High-Precision Modal Analysis of Multimode Waveguides from Amplitudes via Large-Step Nonconvex Optimization

TL;DR

This paper introduces a novel large-step nonconvex optimization framework for high-precision multimodal waveguide analysis, accurately recovering both power distribution and phase information with high efficiency, even under noisy conditions.

Contribution

The work presents a new optimization-based method that simultaneously retrieves modal power and phase, outperforming existing techniques in accuracy and computational speed.

Findings

Achieves near machine precision accuracy in noiseless conditions.

Demonstrates robustness across a wide range of SNR levels.

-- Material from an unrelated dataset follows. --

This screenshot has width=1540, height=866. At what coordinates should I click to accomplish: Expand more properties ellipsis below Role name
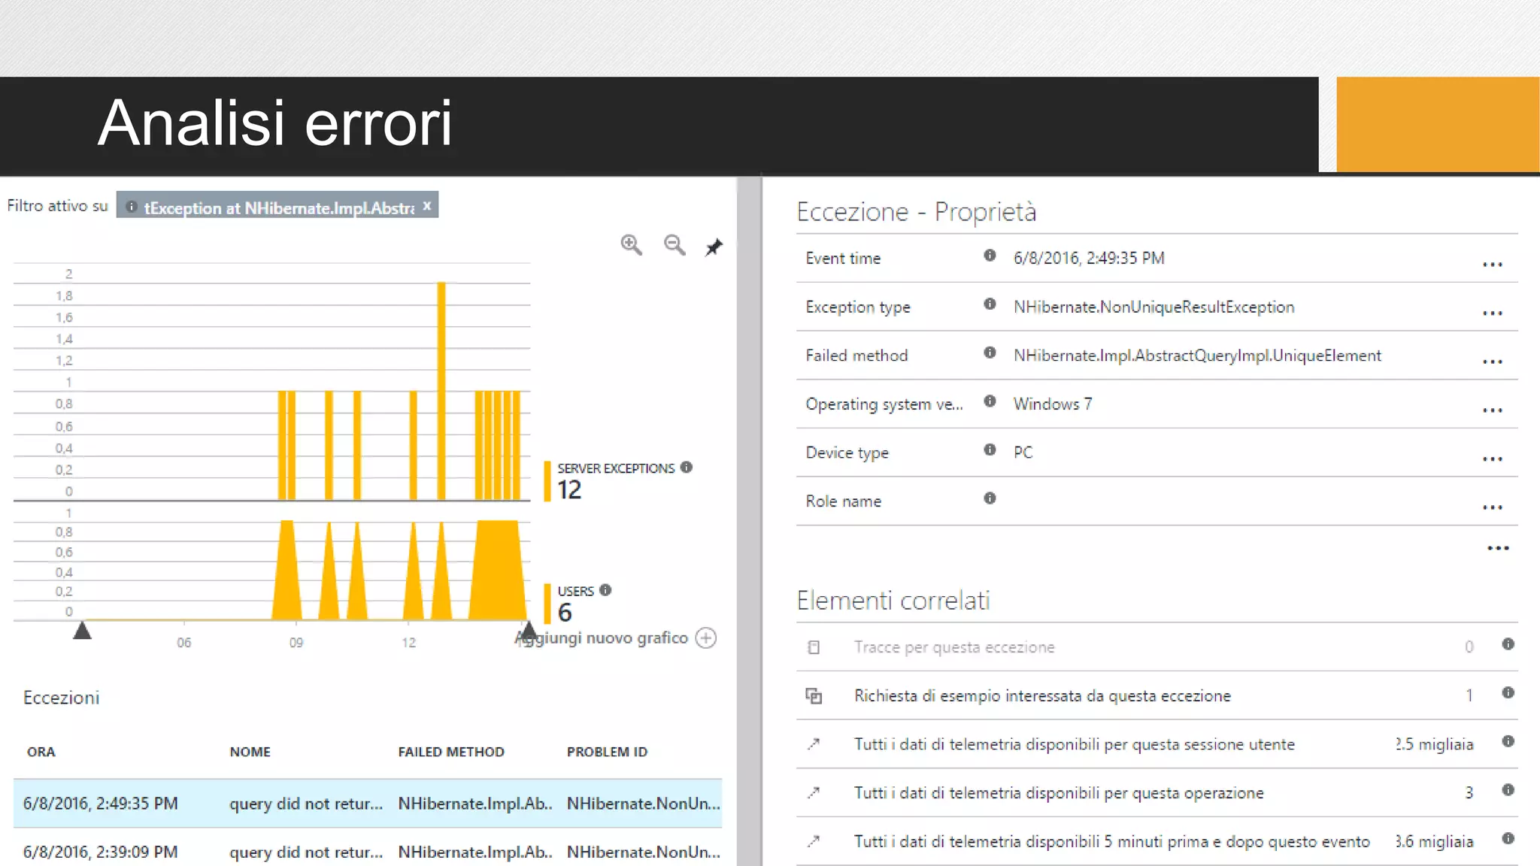click(1498, 548)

Significantly outperforms existing methods in accuracy and efficiency.

Abstract

Optimizing multimodal waveguide performance depends on modal analysis; however, existing methods focus predominantly on modal power distribution (MPD) and, limited by experimental hardware and conditions, exhibit low accuracy, poor adaptability, and high computational cost. This work presents a novel framework for comprehensive modal analysis (recovering both power and relative phase) using aperture field (AF) and far field (FF) amplitude measurements. We formulate the modal analysis as a nonconvex optimization problem under a power-normalization constraint and, inspired by recent advances in deep learning, introduce a large-step strategy to solve it. Our method retrieves both the MPD and the modal relative-phase distribution(MRPD). The effectiveness of the proposed method is validated through visualization of the nonconvex optimization process via its loss landscape. Under noiseless conditions, analysis results of $93$ electromagnetic modes indicate that the relative amplitude accuracy $\mathrm{MRE_{Modulus}}$, and the phase accuracy $\mathrm{MAE_{Phase}}$, both reach the level of machine precision. Through noise simulations of the AF and environmental background, the operational principles of the method are demonstrated under signal-to-noise ratio (SNR) conditions ranging from $10~\mathrm{dB}$ to $60~\mathrm{dB}$. Experiments further confirm that error suppression is effectively achieved by increasing the number of sampling points, thereby maintaining high accuracy and strong robustness. Within a unified evaluation framework, the absolute amplitude error $\mathrm{MAE_{Modulus}}$, and the phase error $\mathrm{MAE_{Phase}}$, are as low as $1.633\times10^{-8}$ and $0$, respectively. The accuracy is significantly superior to existing methods, while also exhibiting higher computational efficiency.